§ Work required: Work out how many lines in the entries below include the word "Task". Give nothing but the number.

Available data: Begin

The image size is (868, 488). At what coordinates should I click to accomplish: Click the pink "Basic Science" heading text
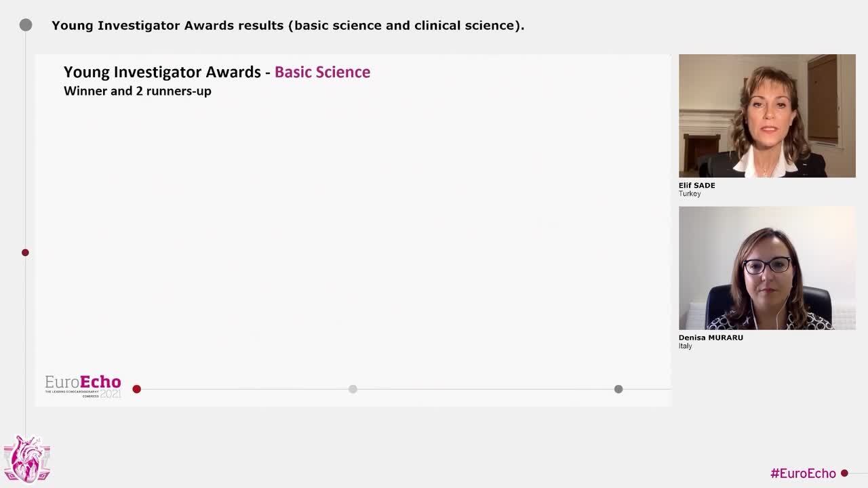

Available data: End
Available data: Begin

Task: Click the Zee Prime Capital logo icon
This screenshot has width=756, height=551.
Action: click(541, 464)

Available data: End
Available data: Begin

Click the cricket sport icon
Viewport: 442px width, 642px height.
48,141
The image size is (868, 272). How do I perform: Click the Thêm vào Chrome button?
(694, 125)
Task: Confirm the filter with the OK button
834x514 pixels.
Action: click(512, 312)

Available data: End

§ Result below: 2